- Episode no.: Season 4 Episode 20
- Directed by: Tom Cherones
- Written by: Andy Robin
- Production code: 421
- Original air date: March 18, 1993

Guest appearances
- Susan Walters as Mystery woman; Sherman Howard as Roy; Victor Raider-Wexler as Doctor;

Episode chronology
| ← Previous "The Implant" | Next → "The Smelly Car" |
- Seinfeld season 4

= The Junior Mint =

"The Junior Mint" is the 60th episode of the NBC sitcom Seinfeld. It is the 20th episode of the fourth season. It aired on March 18, 1993. In this episode, Jerry tries to identify the woman he is dating without asking her name, Elaine reconnects with Roy, a painter she left for being fat, and Jerry and Kramer drop a Junior Mint into Roy's body during surgery. This episode won Michael Richards his first Emmy of the series.

==Plot==
Jerry has a first date with a woman he met in the grocery store produce aisle, but can't remember her name. George is notified that his forgotten childhood bank savings account has grown to $1,900, and wants to "parlay" it into a "big score". Jerry bought gloves for Kramer's project to put wood texture across his entire apartment, but Kramer complains that kitchen gloves are not fine enough.

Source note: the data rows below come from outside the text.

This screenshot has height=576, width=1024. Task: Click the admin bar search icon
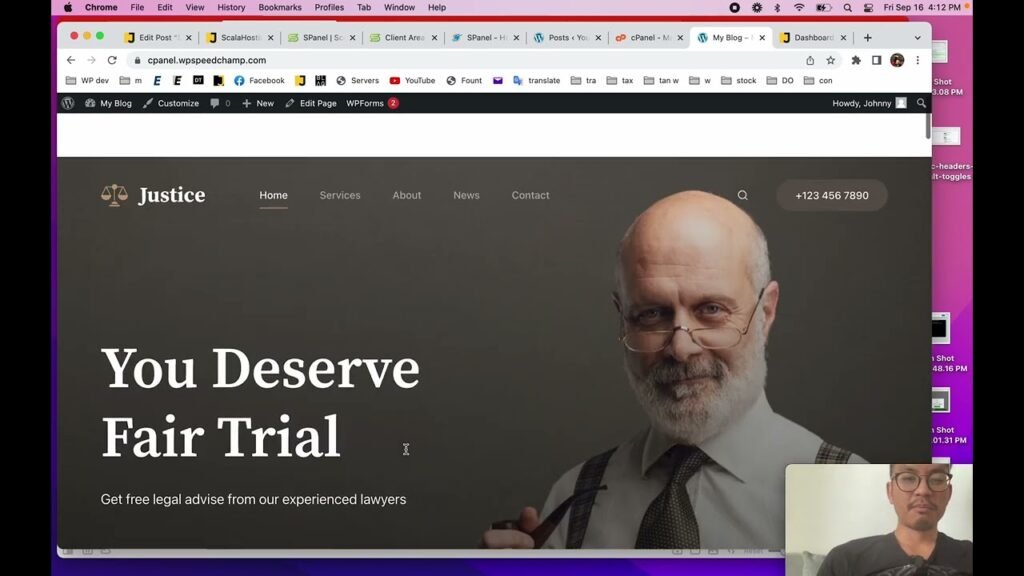921,103
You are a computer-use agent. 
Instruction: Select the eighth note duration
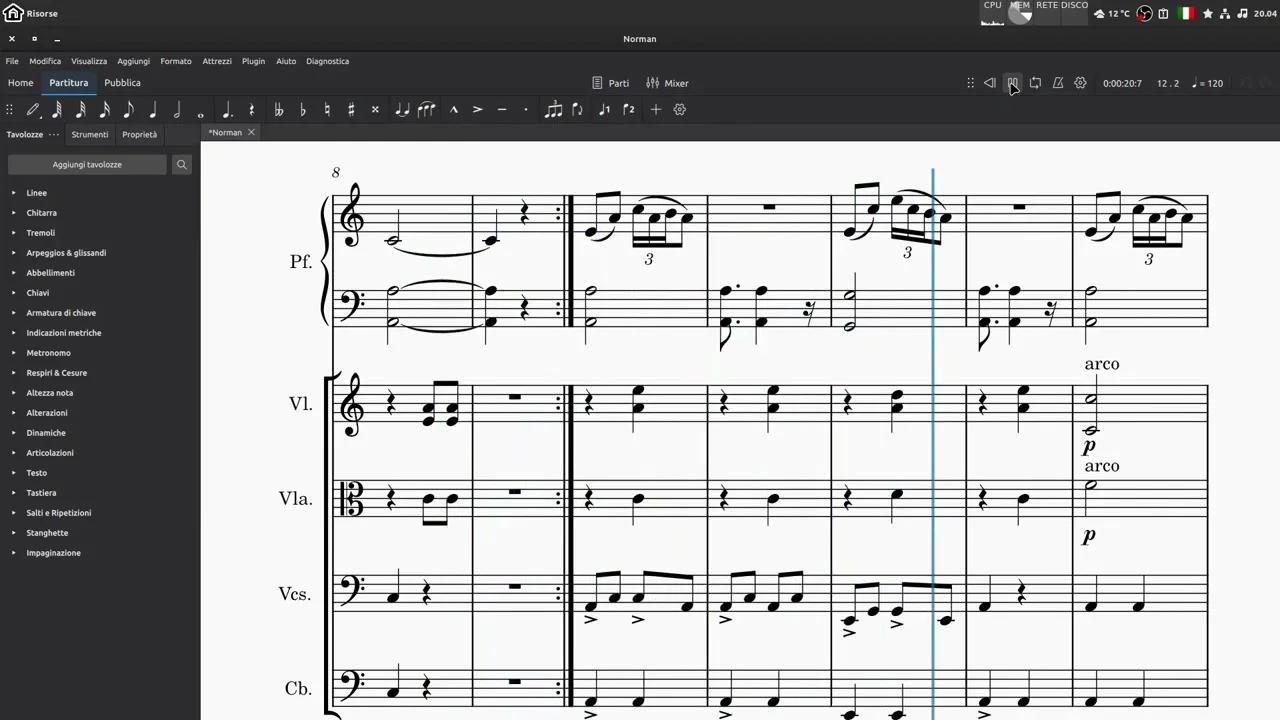pyautogui.click(x=128, y=109)
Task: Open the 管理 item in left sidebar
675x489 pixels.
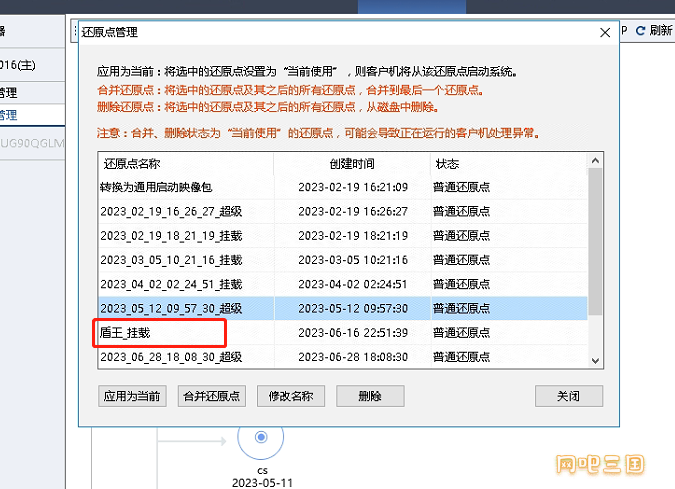Action: (10, 115)
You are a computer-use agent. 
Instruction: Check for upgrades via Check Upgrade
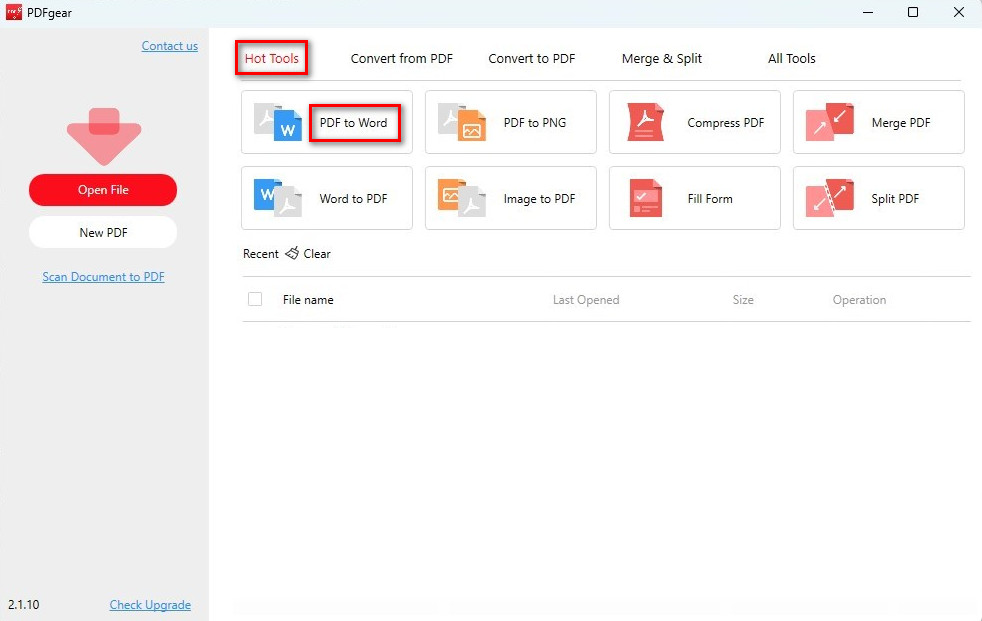(x=150, y=605)
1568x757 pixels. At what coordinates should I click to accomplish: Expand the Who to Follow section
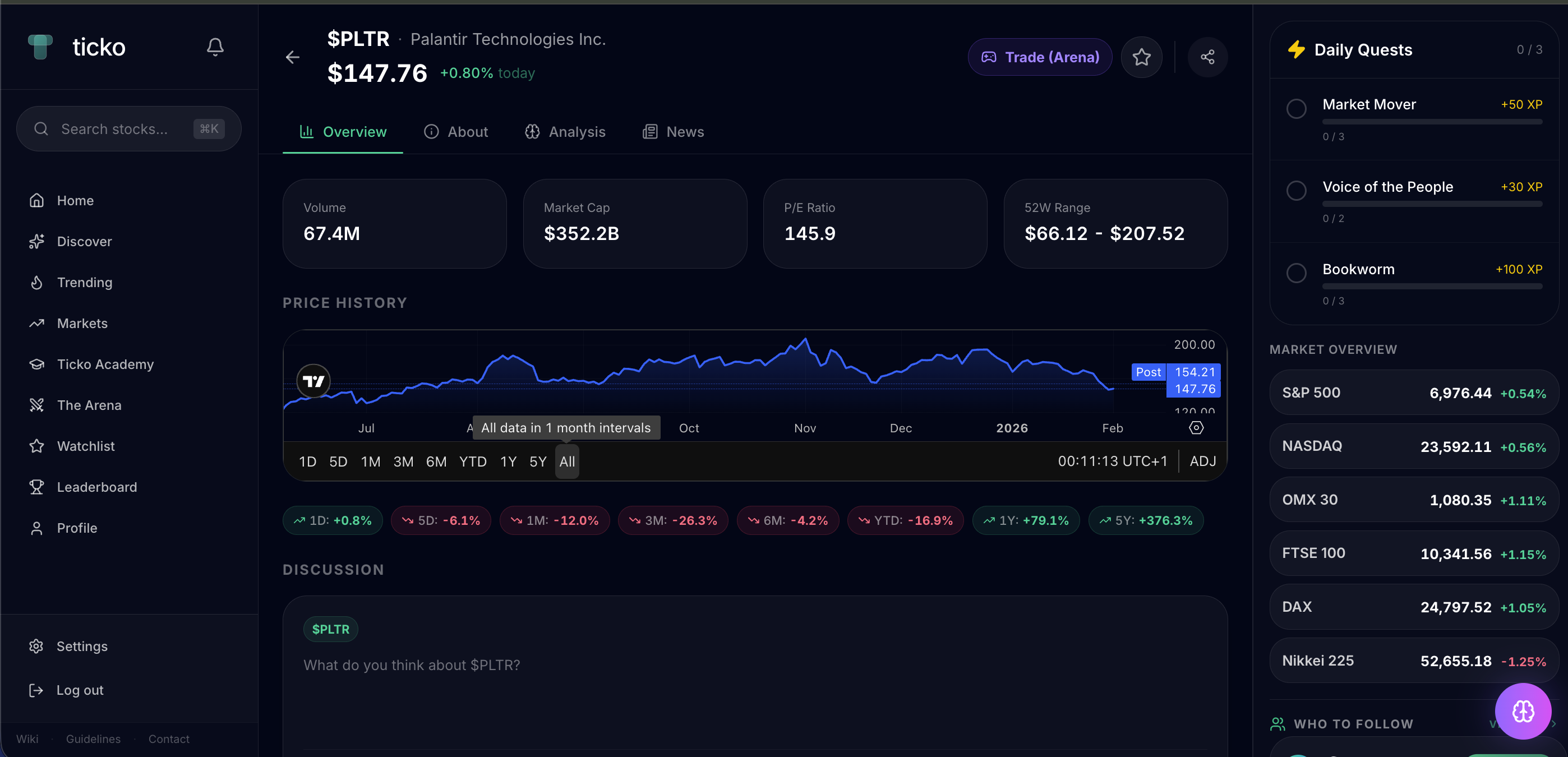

Elaine needs to visit ex-boyfriend Roy, a starving artist, who has been hospitalized for a splenectomy. Having left Roy because he is fat, Elaine has Jerry pretend to be her boyfriend, only to find Roy now slim and fit after starving himself out of heartbreak. Elaine disavows Jerry and invites Roy to a big dinner.

Kramer, who came along to plunder hospital gloves, questions Roy's doctor about a 20/20 report on an unsafe retractor. Thinking he is concerned about Roy, the doctor invites everyone to watch Roy's surgery from the operating theater gallery.

George has rented Home Alone to help him understand Home Alone 2, but watches it alone at Jerry's place to feel like he is out and about. Jerry shames him for crying at the movie. George believes Elaine has fallen for the Florence Nightingale effect, but confuses Nightingale for Clara Barton. He brings even more movies to Jerry's.

Jerry insists that he can learn his date's name without asking, but only finds out that she was teased as a child by rhyming her name with a female body part. George brainstorms non-names like "Hest" and "Mulva" for Jerry. Kramer drags Jerry to the splenectomy, where, while the retractor is in place, Jerry fights off Kramer pushing a Junior Mint on him, sending the candy flying off the balcony and into the open incision on Roy.

After no one else notices what happened, the doctors are baffled by Roy's post-surgery prognosis being negative. Kramer forbids Jerry from confessing their guilt, while George, speculating on Roy's death, spends his $1,900 on Roy's paintings of triangles.

Jerry fails to identify his date by searching her purse or having Kramer and George introduce themselves to her, but he is spooked by her offering Junior Mints. When he tries to confess to the hospital, he learns Roy has recovered, sinking George's bet. Roy gratefully credits George's purchase for spurring his recovery, but his doctor speculates that "something from above" intervened to stop Roy's infection. Seeing Roy ravenously gorge himself, Elaine enlists Jerry's help once more to back out of dinner with Roy.

Jerry tries to read his date's name from her copy of Playbill autographed by Olympia Dukakis. She realizes he has been bluffing her all along, and walks out. Jerry finally deduces, too late, that her name is Dolores (rhyming with clitoris).

==Production==
According to the "Inside Look" from the DVD, the writers had trouble coming up with a name for Jerry's girlfriend, initially settling upon "Cloris." When filming the episode, a comedian would warm up the studio audience in between filming scenes and, as an exercise, asked audience members to guess Jerry's girlfriend's name; one audience member guessed Dolores, which was deemed a better fit than their first choice. Jerry Seinfeld approved of it in time to add it to the script and the scene was shot with that being the character's name. Afterwards, a producer for the show was amused to overhear the audience member's husband saying, "You guessed right!"

Jerry's line concerning Roy, "Then we can go watch 'em slice this fat bastard up," was improvised by Seinfeld.

A York Peppermint Pattie was used for filming the scene in the operating theater, as a Junior Mint was too small for the camera.

==In popular culture==
The episode was mentioned on the Family Guy episode "E. Peterbus Unum." The scene with the Junior Mint falling into the patient is shown on episode five of The Orville.

The episode was referenced in the case Mackenzie v. Miller Brewing Co., where the plaintiff, Jerold J. Mackenzie, was fired for "poor management judgment" after discussing the episode's references to female sexual anatomy.